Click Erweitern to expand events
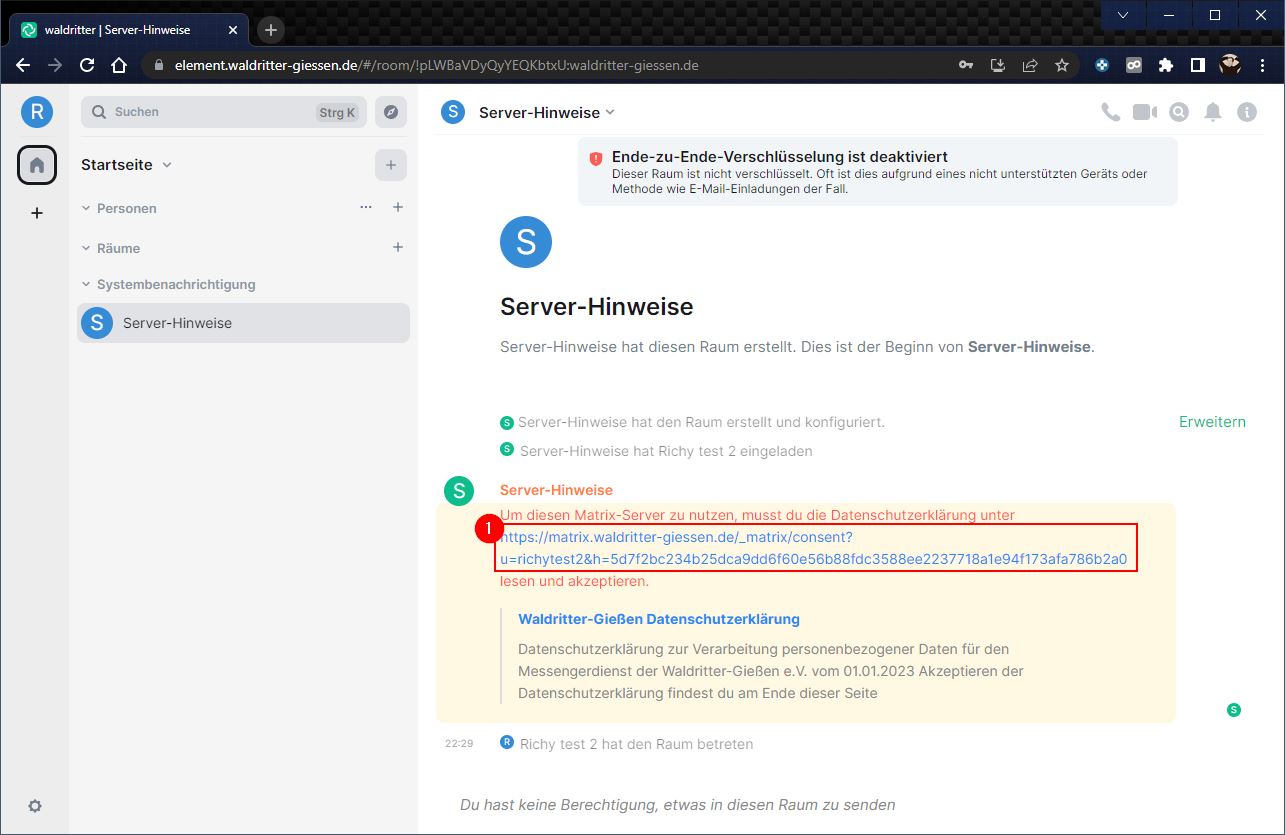 click(1212, 422)
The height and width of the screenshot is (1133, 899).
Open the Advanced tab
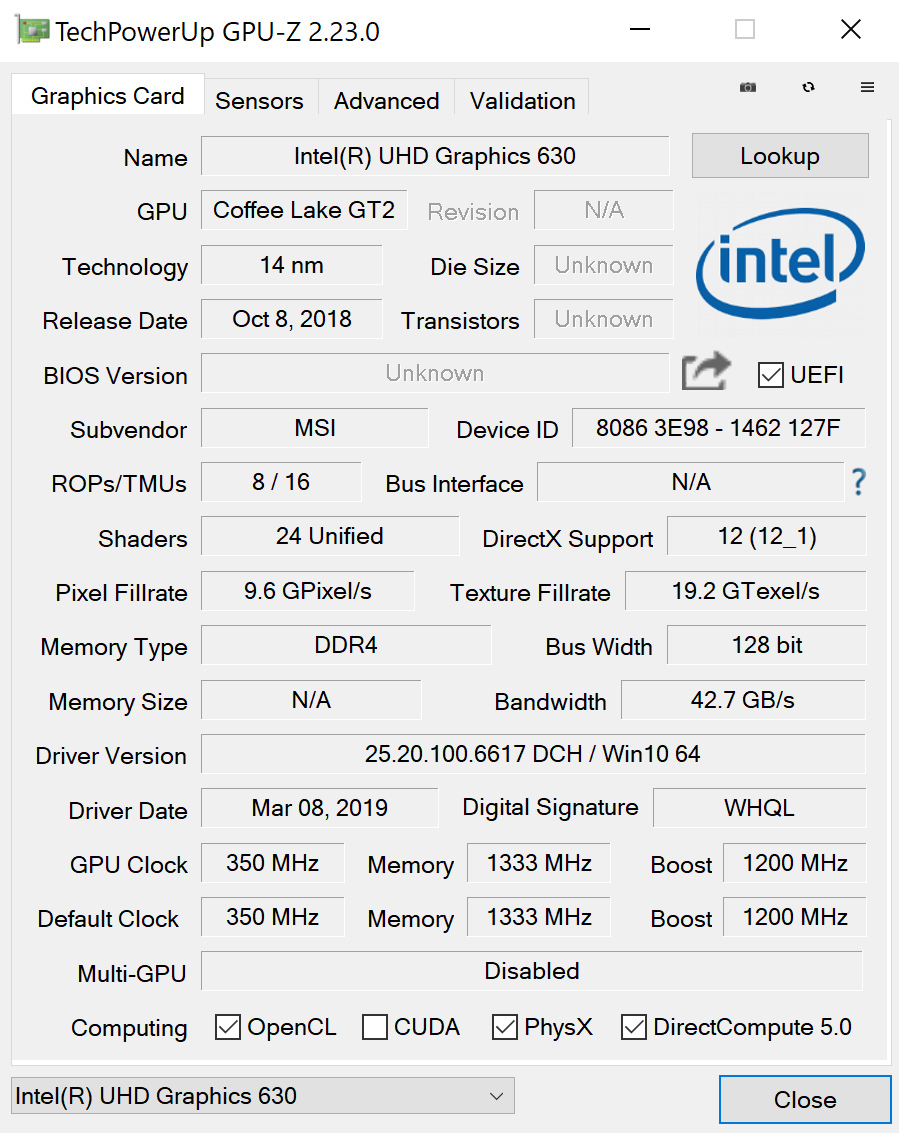click(386, 101)
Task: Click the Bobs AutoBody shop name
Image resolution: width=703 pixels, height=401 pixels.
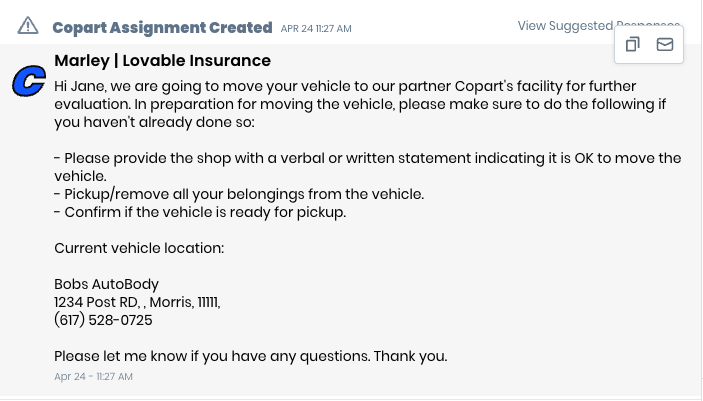Action: [x=106, y=284]
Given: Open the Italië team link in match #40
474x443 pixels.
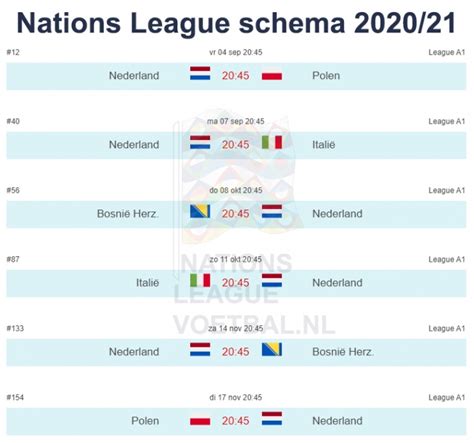Looking at the screenshot, I should 324,145.
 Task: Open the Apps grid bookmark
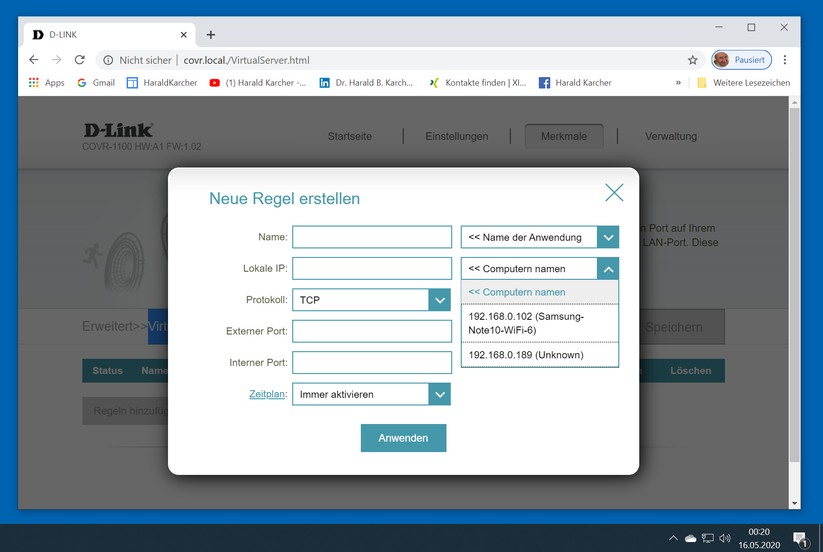point(46,82)
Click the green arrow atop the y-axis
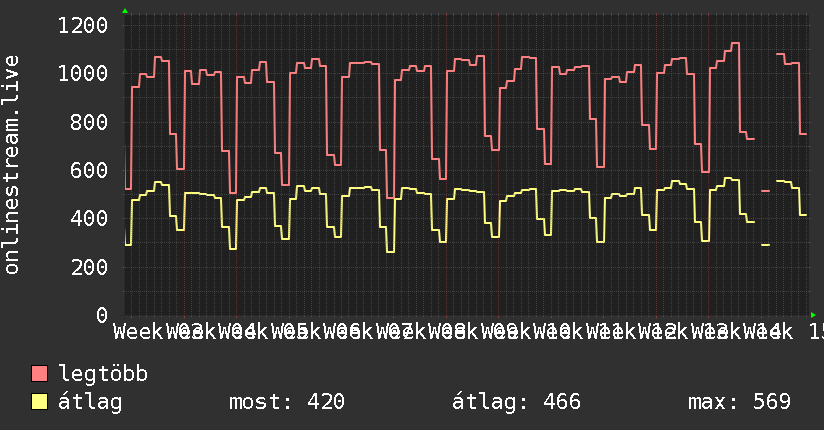Screen dimensions: 824x430 (125, 11)
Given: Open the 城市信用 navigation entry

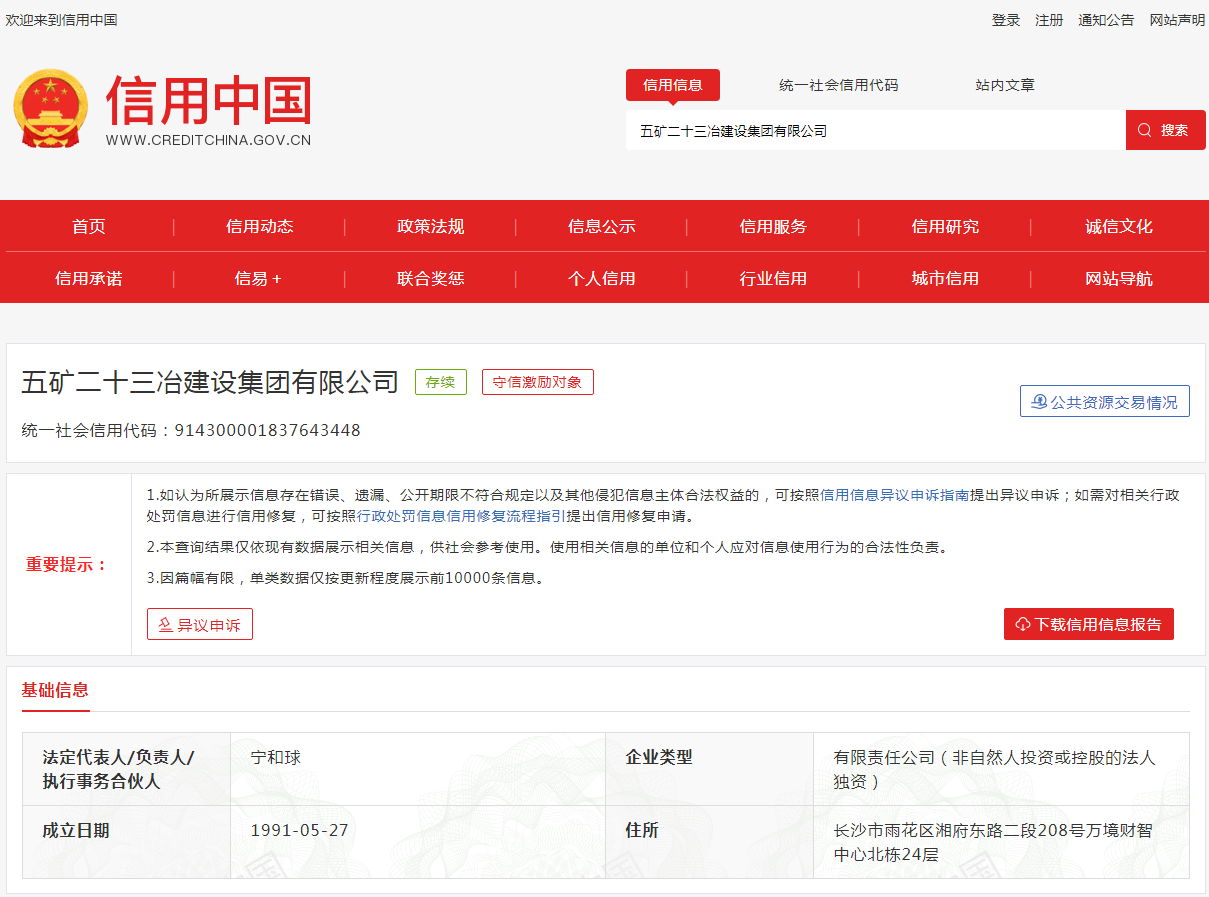Looking at the screenshot, I should click(x=945, y=277).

EXERCISE AIM: Every line from the one with "Image resolution: width=703" through the end of the material above should be restated word for word, with the pictures left out.

SOLUTION FOR THIS PROBLEM:
Image resolution: width=703 pixels, height=401 pixels.
Action: [x=106, y=284]
Given: Open the Italië team link in match #40
474x443 pixels.
Looking at the screenshot, I should 324,145.
 Task: Open the Apps grid bookmark
point(46,82)
Click the green arrow atop the y-axis
Screen dimensions: 824x430 (125, 11)
Given: Open the 城市信用 navigation entry

Looking at the screenshot, I should click(x=945, y=277).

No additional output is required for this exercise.